[Source material]

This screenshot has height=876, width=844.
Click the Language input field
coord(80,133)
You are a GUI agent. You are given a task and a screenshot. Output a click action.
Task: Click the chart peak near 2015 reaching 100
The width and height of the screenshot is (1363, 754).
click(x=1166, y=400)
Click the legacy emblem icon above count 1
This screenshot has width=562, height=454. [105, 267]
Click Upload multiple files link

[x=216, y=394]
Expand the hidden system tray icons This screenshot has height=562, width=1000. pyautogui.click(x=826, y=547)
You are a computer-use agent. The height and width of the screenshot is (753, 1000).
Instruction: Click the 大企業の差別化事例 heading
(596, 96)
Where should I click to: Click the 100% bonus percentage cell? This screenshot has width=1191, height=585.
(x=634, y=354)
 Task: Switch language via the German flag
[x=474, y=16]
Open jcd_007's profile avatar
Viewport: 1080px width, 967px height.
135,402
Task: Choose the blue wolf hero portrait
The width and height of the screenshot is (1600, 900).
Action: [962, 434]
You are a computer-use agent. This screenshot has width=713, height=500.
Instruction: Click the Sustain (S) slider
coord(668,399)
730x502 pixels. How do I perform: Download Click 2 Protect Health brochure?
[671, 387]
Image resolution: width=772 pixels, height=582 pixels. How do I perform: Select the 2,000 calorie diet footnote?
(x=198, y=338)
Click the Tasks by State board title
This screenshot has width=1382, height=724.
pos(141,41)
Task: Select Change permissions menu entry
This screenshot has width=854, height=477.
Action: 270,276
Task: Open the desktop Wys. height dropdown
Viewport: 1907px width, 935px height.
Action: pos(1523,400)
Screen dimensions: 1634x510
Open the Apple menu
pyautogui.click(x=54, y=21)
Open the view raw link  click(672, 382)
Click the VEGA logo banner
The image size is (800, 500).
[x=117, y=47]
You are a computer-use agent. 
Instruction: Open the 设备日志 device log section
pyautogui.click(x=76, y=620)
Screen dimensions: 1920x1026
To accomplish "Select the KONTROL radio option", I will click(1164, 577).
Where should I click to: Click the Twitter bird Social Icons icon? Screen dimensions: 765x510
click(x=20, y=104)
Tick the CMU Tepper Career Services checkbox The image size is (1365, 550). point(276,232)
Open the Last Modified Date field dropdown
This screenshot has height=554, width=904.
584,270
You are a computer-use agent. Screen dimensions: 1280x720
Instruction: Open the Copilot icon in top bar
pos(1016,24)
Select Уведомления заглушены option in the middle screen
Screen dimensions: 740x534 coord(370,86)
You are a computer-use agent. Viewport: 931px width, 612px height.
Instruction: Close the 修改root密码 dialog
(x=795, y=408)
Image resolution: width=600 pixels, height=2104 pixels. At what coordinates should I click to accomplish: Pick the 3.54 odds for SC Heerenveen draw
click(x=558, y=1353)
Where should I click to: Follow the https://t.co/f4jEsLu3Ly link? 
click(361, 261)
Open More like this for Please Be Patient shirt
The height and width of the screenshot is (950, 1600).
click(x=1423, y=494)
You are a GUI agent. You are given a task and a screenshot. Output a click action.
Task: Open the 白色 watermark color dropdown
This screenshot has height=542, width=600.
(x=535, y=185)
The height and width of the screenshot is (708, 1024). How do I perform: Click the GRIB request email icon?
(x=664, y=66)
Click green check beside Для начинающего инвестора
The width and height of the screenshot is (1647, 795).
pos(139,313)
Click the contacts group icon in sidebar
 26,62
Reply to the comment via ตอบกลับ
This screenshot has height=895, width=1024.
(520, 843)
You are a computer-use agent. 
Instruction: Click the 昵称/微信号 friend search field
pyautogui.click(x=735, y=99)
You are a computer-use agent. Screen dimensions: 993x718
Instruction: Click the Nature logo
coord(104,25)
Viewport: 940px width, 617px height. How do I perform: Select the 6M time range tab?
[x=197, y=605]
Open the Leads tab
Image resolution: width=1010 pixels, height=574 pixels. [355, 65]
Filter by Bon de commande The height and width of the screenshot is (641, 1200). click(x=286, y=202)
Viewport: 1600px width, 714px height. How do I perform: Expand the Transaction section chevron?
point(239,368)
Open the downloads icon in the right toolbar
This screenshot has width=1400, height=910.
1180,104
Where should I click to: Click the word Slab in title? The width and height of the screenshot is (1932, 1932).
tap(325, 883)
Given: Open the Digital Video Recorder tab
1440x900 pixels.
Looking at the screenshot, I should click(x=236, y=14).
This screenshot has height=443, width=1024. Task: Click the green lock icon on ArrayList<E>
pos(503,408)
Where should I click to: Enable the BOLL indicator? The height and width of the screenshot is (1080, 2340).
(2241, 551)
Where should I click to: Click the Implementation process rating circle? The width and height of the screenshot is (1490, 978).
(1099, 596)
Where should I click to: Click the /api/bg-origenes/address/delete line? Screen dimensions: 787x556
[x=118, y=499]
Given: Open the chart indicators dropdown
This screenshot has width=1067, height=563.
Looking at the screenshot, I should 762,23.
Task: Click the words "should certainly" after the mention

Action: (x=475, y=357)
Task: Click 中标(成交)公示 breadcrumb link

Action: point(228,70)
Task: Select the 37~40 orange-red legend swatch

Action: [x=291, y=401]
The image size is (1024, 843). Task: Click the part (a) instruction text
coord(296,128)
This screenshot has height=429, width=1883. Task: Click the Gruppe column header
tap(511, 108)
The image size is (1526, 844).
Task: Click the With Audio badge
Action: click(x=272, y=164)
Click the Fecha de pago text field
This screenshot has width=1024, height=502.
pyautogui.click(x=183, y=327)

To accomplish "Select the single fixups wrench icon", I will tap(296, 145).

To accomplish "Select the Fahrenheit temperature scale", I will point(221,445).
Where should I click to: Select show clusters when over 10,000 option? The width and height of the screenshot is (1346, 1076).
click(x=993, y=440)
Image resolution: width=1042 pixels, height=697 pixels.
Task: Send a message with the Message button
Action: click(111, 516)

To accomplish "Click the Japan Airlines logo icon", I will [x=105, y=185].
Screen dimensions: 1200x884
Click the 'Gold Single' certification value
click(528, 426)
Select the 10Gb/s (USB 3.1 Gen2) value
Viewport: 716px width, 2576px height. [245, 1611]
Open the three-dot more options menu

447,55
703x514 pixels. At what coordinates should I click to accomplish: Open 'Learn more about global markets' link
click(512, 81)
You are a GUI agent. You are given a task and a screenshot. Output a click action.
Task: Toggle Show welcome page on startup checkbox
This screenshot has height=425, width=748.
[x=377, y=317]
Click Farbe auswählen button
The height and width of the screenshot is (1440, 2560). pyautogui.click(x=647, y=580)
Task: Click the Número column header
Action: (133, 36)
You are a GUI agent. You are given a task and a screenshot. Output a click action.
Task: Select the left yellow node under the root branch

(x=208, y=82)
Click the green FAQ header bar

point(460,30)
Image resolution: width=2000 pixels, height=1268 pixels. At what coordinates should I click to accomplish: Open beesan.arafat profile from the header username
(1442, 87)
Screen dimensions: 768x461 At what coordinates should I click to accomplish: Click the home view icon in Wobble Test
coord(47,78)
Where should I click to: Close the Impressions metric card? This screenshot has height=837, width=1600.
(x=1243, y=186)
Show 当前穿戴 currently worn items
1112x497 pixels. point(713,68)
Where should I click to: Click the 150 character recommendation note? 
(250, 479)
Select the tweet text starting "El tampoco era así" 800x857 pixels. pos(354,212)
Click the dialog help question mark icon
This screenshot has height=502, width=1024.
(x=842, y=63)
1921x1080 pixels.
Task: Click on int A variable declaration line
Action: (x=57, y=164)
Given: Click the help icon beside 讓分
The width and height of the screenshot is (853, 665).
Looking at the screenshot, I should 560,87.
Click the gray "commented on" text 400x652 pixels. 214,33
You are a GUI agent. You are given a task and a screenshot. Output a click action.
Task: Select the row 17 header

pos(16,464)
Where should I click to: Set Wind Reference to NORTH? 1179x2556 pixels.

[/Source material]

What the exercise asks => Pull out every line above that holds the word "computer".

Exercise response =>
You are a computer-use agent. The height and width of the screenshot is (753, 1000).
You are a computer-use agent. This screenshot has width=713, height=500.
You are a computer-use agent. 
You are a computer-use agent. Screen dimensions: 1280x720
You are a computer-use agent. Viewport: 931px width, 612px height.
You are a computer-use agent. 
You are a computer-use agent. Screen dimensions: 993x718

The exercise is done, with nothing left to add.